[ABOUT THIS EXERCISE] Please print each of the entries below exactly.

[DATA FOR REVIEW]

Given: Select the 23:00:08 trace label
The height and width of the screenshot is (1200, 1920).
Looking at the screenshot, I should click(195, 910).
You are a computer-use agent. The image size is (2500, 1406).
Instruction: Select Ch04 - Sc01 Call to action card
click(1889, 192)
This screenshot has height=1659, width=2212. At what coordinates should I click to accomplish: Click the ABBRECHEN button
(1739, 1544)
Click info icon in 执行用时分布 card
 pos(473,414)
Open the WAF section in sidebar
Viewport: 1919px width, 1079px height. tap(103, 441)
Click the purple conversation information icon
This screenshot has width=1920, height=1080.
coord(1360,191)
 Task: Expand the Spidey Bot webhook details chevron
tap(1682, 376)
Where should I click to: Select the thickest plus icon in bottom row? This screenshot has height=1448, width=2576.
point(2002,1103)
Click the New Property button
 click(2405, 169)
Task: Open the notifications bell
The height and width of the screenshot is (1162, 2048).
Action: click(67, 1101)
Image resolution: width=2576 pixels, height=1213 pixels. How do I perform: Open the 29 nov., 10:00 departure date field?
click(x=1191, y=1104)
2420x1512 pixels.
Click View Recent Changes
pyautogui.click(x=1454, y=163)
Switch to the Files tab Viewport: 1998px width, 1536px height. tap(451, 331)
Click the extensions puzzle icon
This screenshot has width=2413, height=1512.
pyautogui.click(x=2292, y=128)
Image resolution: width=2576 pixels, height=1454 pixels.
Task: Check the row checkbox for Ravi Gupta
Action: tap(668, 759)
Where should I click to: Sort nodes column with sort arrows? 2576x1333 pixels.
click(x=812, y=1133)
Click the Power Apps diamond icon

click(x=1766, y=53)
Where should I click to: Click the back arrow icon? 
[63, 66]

[PROBLEM SOLUTION]
Given: Select the 23:00:08 trace label
The height and width of the screenshot is (1200, 1920).
Looking at the screenshot, I should click(195, 910).
You are a computer-use agent. The image size is (2500, 1406).
Instruction: Select Ch04 - Sc01 Call to action card
click(1889, 192)
This screenshot has height=1659, width=2212. At what coordinates should I click to accomplish: Click the ABBRECHEN button
(1739, 1544)
Click info icon in 执行用时分布 card
 pos(473,414)
Open the WAF section in sidebar
Viewport: 1919px width, 1079px height. tap(103, 441)
Click the purple conversation information icon
This screenshot has width=1920, height=1080.
coord(1360,191)
 Task: Expand the Spidey Bot webhook details chevron
tap(1682, 376)
Where should I click to: Select the thickest plus icon in bottom row? This screenshot has height=1448, width=2576.
point(2002,1103)
Click the New Property button
 click(2405, 169)
Task: Open the notifications bell
The height and width of the screenshot is (1162, 2048).
Action: click(67, 1101)
Image resolution: width=2576 pixels, height=1213 pixels. How do I perform: Open the 29 nov., 10:00 departure date field?
click(x=1191, y=1104)
2420x1512 pixels.
Click View Recent Changes
pyautogui.click(x=1454, y=163)
Switch to the Files tab Viewport: 1998px width, 1536px height. tap(451, 331)
Click the extensions puzzle icon
This screenshot has width=2413, height=1512.
pyautogui.click(x=2292, y=128)
Image resolution: width=2576 pixels, height=1454 pixels.
Task: Check the row checkbox for Ravi Gupta
Action: tap(668, 759)
Where should I click to: Sort nodes column with sort arrows? 2576x1333 pixels.
click(x=812, y=1133)
Click the Power Apps diamond icon

click(x=1766, y=53)
Where should I click to: Click the back arrow icon? 
[63, 66]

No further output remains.